DIRECTIONS FOR THIS TASK =
Bring back every record exactly, except for the pictures, which stay out.

Pixel coordinate grounding data =
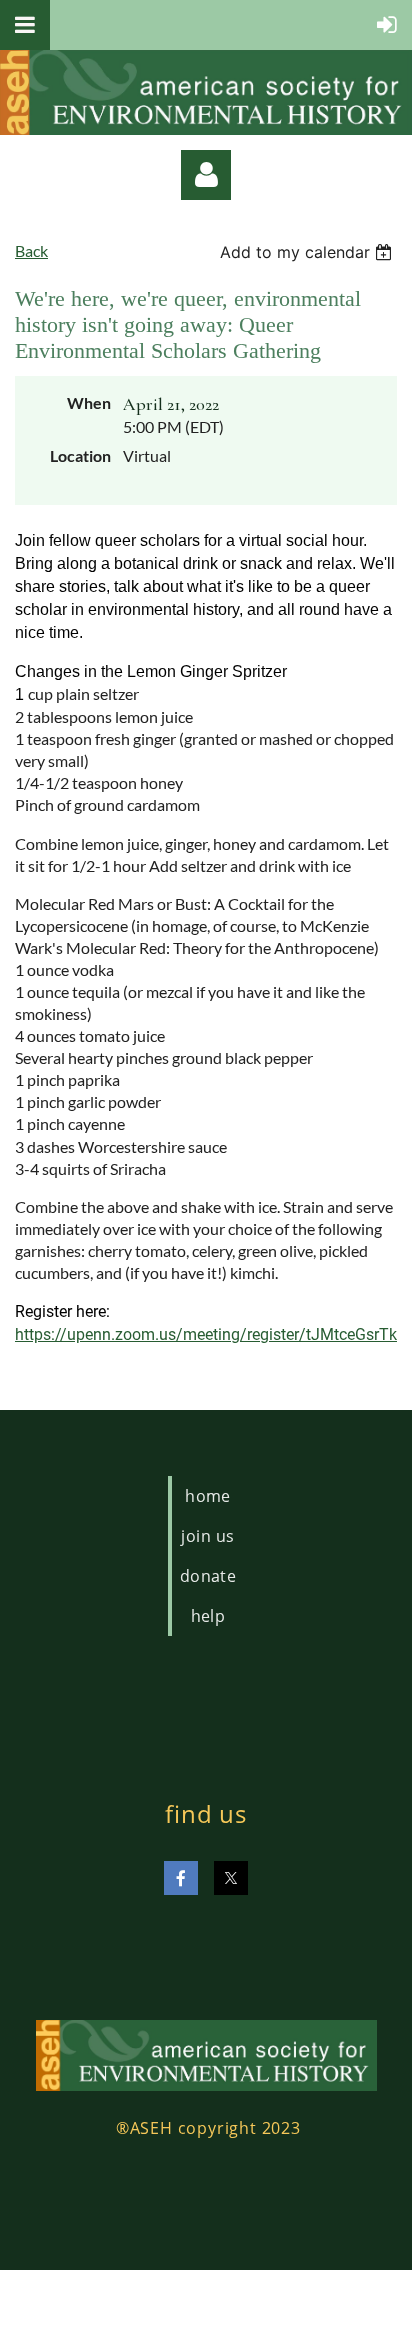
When (89, 402)
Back (31, 250)
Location (80, 455)
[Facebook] (181, 1878)
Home (208, 1496)
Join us (207, 1536)
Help (208, 1616)
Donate (208, 1576)
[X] (231, 1878)
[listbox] (308, 252)
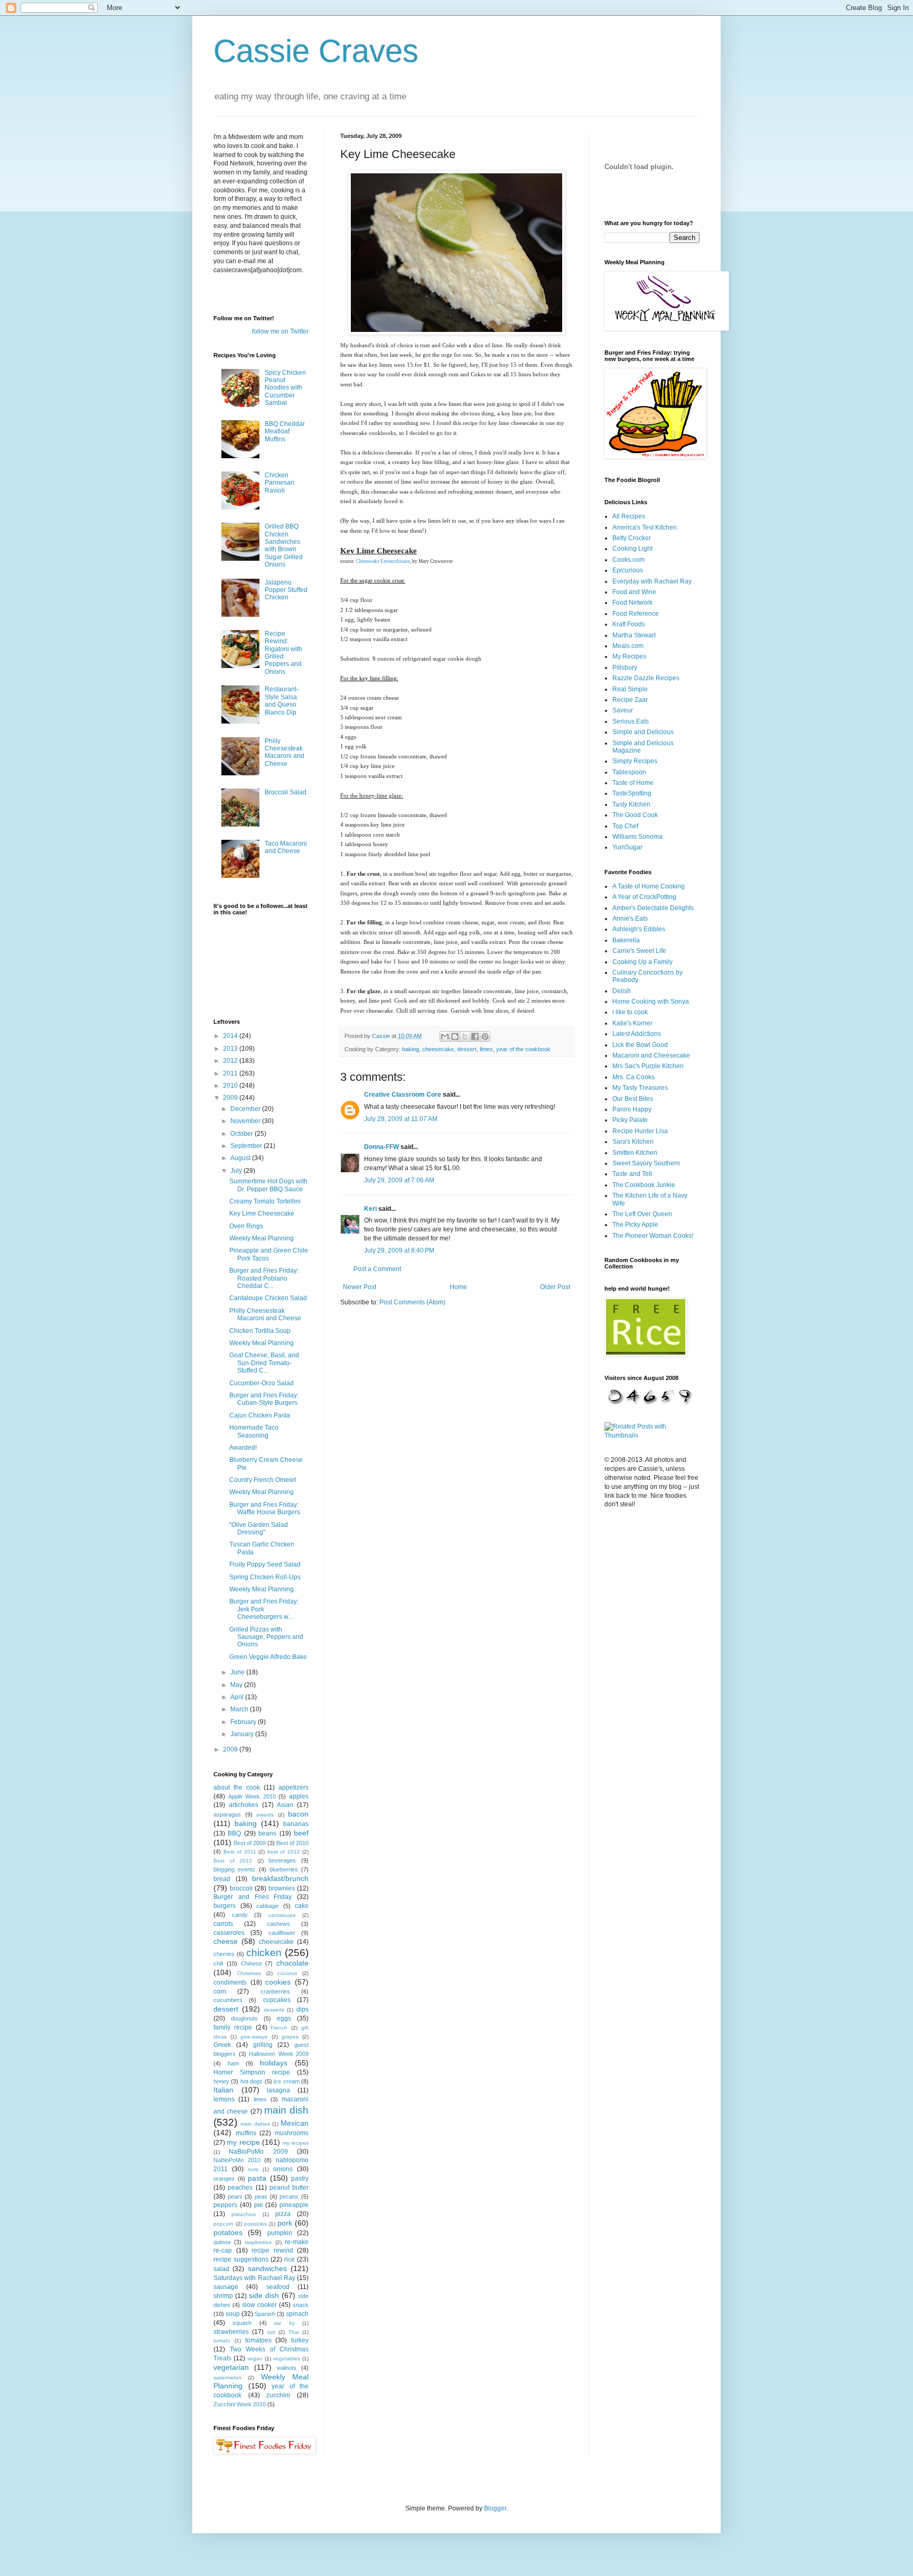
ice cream (286, 2081)
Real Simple (630, 689)
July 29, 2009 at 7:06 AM (399, 1180)
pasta (257, 2178)
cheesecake (438, 1049)
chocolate (292, 1963)
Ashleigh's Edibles (638, 929)
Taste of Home (633, 782)
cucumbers (228, 2000)
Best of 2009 (250, 1843)
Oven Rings (246, 1226)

RESPONSE =
When (89, 402)
Back (31, 250)
Location (80, 455)
[Facebook] (181, 1878)
Home (208, 1496)
Join us (207, 1536)
Help (208, 1616)
Donate (208, 1576)
[X] (231, 1878)
[listbox] (308, 252)
ice cream (286, 2081)
Real Simple (630, 689)
July 29, 2009 at 7:06 AM (399, 1180)
pasta (257, 2178)
cheesecake (438, 1049)
chocolate (292, 1963)
Ashleigh's Edibles (638, 929)
Taste of Home (633, 782)
cucumbers (228, 2000)
Best of 2009 (250, 1843)
Oven Rings (246, 1226)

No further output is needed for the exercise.